- Dataset content -

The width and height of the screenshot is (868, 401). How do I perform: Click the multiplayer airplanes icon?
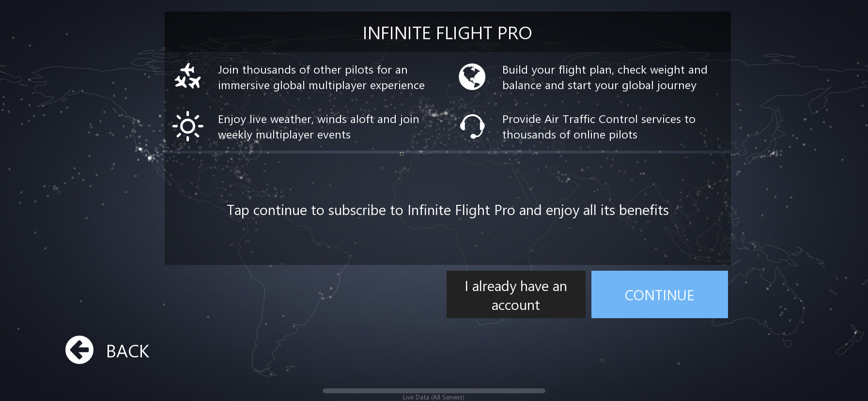[x=187, y=77]
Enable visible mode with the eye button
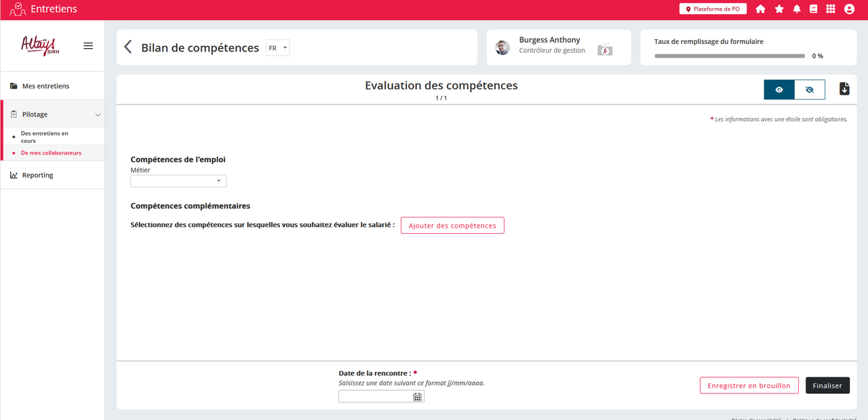868x420 pixels. [779, 89]
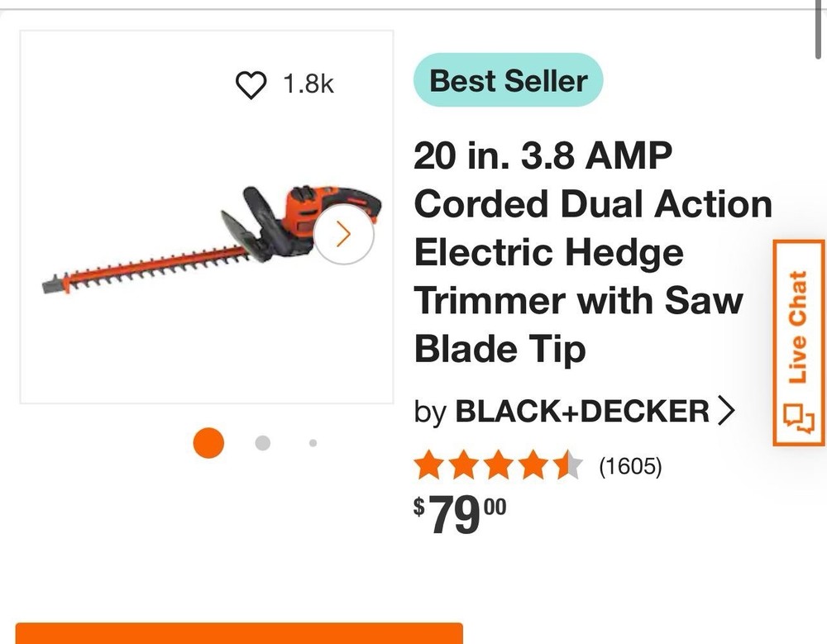Image resolution: width=827 pixels, height=644 pixels.
Task: Select the third small carousel dot
Action: coord(313,443)
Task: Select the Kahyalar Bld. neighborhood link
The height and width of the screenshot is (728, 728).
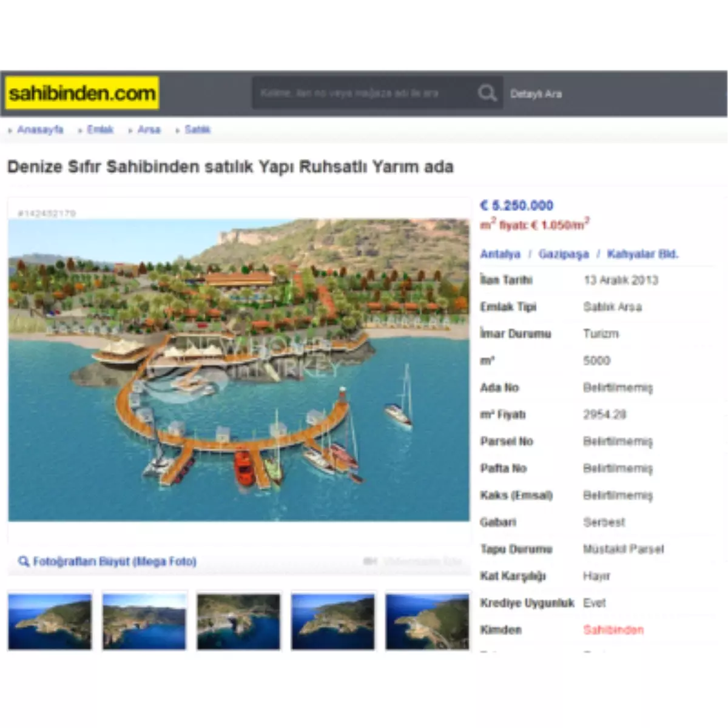Action: [642, 254]

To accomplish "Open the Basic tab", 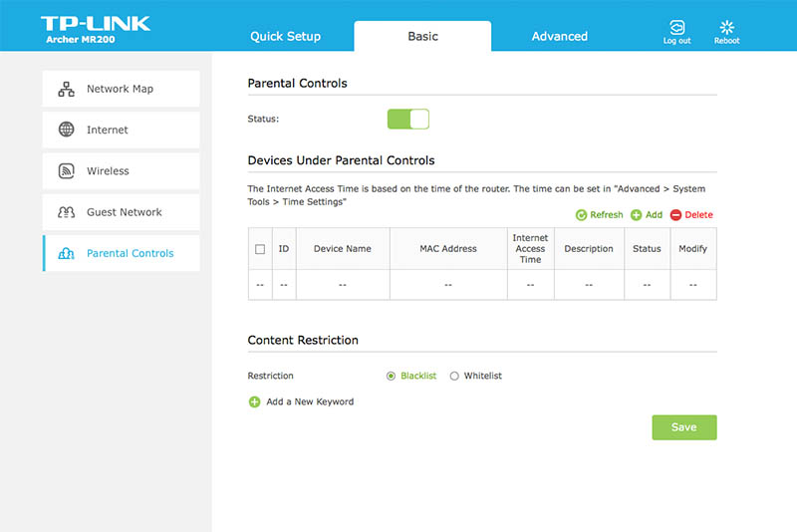I will [422, 36].
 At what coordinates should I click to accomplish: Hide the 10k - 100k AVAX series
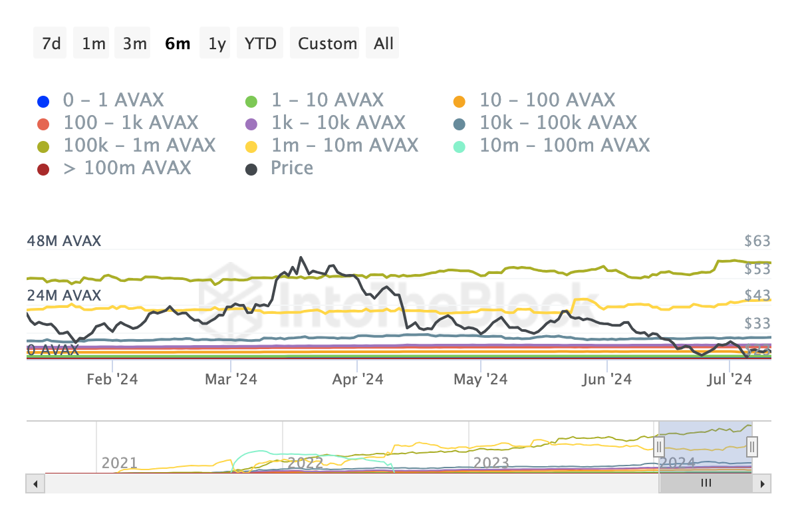(x=558, y=123)
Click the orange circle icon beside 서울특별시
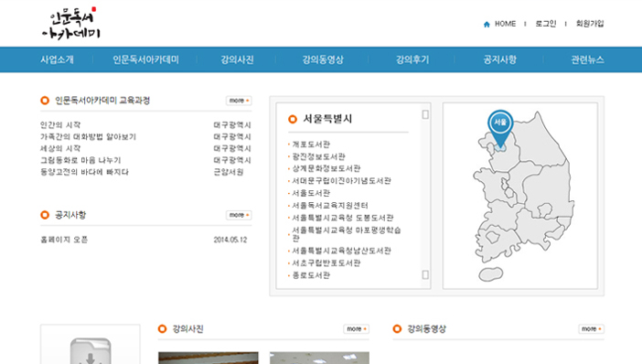The height and width of the screenshot is (364, 642). pyautogui.click(x=293, y=119)
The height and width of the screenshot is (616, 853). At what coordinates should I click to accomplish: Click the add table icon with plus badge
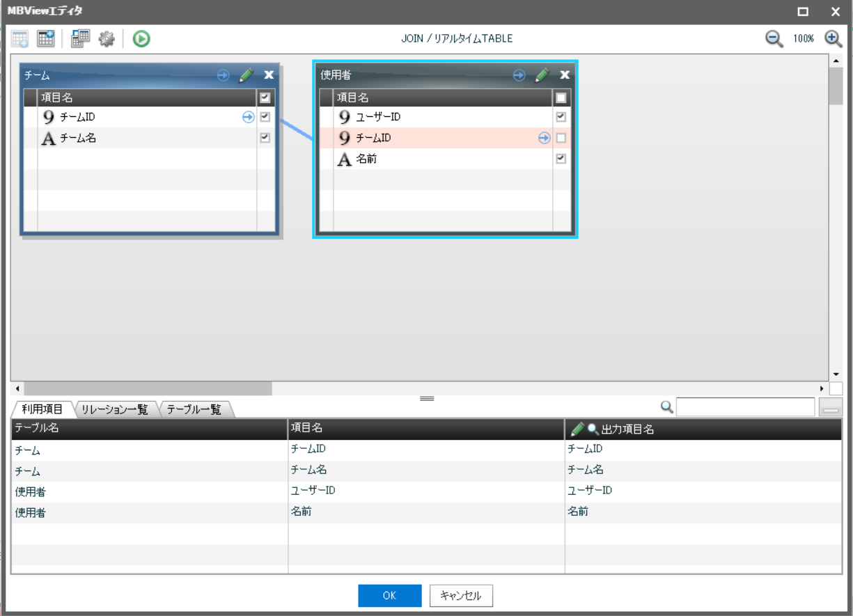(x=46, y=39)
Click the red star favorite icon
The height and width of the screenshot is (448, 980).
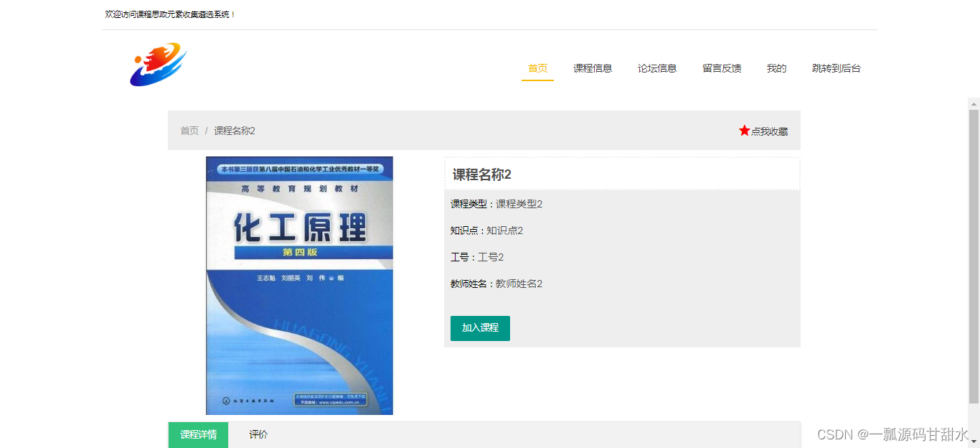[x=744, y=131]
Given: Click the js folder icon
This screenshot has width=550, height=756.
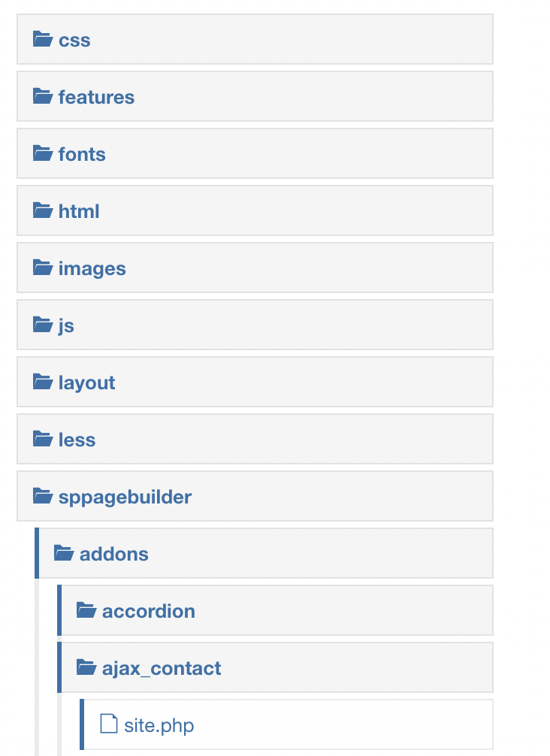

- What is expected -
Write out, exactly as they appear, the lines from the one containing "Click the red star favorite icon" through the end of the material above, excluding pictures.

- Task response -
Click the red star favorite icon
The height and width of the screenshot is (448, 980).
[x=744, y=131]
Given: Click the js folder icon
This screenshot has width=550, height=756.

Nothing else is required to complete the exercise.